Reinforcing effort is something that I strongly believe in. It does have a few minor draw backs, but for five years I have been developing a great art program in the middle school I teach. The Effort scale gives the students a piece of mind knowing that it is OK to make mistakes. I was take many years ago that, “In art we don’t make mistakes, we make new discoveries!” and it works. No matter what learning level or artistic skill they have, when they walk into my room they are more worried about running out of time each day than making a mistake. In addition, the technology that is available to promote this is a website called Artsonia. Not only could it enhance the initiatives but that could be the basis for a bulletin board, but could be used as an online tool for collecting a digital portrait of what is going on in the art room.(Pitler, Hubbel, Kuhn, & Malenoski, 2007) It allows art teachers from any grade level to put their student’s art work on display for free on this website. The art site can be viewed by all parents and grandparents from down the street to Florida. It gives a description of the projects and the students work. The families have a chance to order mugs, shirts, mouse pads, etc, that have their student’s work on it. The proceeds go to the art room of the teacher putting the students work on display. It a great use of technology.
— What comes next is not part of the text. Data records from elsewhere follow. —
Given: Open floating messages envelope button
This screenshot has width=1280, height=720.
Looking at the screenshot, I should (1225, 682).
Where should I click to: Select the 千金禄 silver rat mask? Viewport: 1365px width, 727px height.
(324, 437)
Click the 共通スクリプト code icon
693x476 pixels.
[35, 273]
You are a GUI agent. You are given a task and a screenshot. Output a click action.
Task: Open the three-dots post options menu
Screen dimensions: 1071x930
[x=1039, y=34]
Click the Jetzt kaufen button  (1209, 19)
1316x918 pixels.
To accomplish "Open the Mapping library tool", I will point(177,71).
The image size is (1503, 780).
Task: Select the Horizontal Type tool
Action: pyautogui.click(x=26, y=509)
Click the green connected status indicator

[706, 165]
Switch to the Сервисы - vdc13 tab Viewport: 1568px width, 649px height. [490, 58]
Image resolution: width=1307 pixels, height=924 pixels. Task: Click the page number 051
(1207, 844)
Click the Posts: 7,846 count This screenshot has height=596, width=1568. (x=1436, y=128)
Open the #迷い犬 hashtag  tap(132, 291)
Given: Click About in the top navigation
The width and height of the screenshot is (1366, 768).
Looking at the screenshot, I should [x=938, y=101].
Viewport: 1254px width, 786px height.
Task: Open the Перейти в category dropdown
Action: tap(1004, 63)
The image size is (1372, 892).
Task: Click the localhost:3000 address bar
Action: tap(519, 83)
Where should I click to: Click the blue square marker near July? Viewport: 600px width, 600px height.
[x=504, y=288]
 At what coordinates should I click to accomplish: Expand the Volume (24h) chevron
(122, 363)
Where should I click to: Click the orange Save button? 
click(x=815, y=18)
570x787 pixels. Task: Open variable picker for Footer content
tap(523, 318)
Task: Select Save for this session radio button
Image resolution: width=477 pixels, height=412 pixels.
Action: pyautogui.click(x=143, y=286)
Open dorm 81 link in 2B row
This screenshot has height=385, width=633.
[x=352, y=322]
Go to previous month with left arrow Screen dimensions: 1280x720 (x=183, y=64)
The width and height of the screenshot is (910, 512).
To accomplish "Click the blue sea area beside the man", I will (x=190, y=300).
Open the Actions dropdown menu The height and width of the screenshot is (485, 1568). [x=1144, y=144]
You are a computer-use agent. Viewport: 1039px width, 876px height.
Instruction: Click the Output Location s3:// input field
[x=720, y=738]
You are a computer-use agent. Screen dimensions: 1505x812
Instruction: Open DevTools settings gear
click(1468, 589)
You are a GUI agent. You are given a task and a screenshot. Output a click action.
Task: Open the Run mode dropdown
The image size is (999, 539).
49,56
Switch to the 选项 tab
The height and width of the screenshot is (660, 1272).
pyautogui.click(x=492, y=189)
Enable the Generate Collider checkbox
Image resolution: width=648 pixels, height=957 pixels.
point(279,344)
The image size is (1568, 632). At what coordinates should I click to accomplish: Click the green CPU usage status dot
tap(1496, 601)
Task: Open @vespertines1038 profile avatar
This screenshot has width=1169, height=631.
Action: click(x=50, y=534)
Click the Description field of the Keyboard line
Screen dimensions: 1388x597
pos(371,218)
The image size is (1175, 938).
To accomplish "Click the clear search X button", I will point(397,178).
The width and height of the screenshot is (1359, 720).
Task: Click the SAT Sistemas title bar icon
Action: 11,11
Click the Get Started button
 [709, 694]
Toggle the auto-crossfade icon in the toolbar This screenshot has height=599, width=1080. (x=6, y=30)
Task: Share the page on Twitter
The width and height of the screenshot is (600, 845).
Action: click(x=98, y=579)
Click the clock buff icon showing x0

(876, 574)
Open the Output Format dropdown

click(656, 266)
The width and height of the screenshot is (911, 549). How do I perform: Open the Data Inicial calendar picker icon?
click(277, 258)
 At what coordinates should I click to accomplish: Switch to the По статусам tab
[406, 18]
For homework and practice it is hard to make heads or tails of this strategy. Don’t get me wrong, I agree with the importance of homework and how it increases the understanding of a subject or skill, but in the art room it is a rarity until 8th grade. Even then it is sketchbook assignments that are due Friday. Nothing real big and not worth a whole of points but it makes the students think more openly outside of the classroom.
There is one aspect of the Homework and Practice strategy that would work in the multimedia areas. Practicing with multimedia allows students to shape experience to their individual learning style and increase their level of understanding and mastery. (Pitler, Hubbel, Kuhn, & Malenoski, 2007) Every grade level can benefit from the use of technology and use it to their advantage. I am currently developing and in house blog for my art students to use to comment of each other’s art work in a critique forum. It allows the students to demonstrate the understanding of the art piece and how it was made. In addition, it allows the students to pick each other’s heads for input into their art works meanings and why the created it. You would be surprised to see what these kids can think up. The other teachers of the building want to come in and read the comments and make some comments of their own and the students really enjoy that surprise.
These strategies are what works in my art room and the opinions I have are based on what is working for me. I am not against any other methods being used; in fact I am open to anyone that has any comments or suggestion that may work with children of the middle school age regardless of their learning ability or artistic skills.
“Think Openly and Draw Hard!!!”
References:
Pitler, H., Hubbell, E., Kuhn, M., & Malenoski, K. (2007). Using technology with classroom instruction that works. Alexandria, VA: ASCD.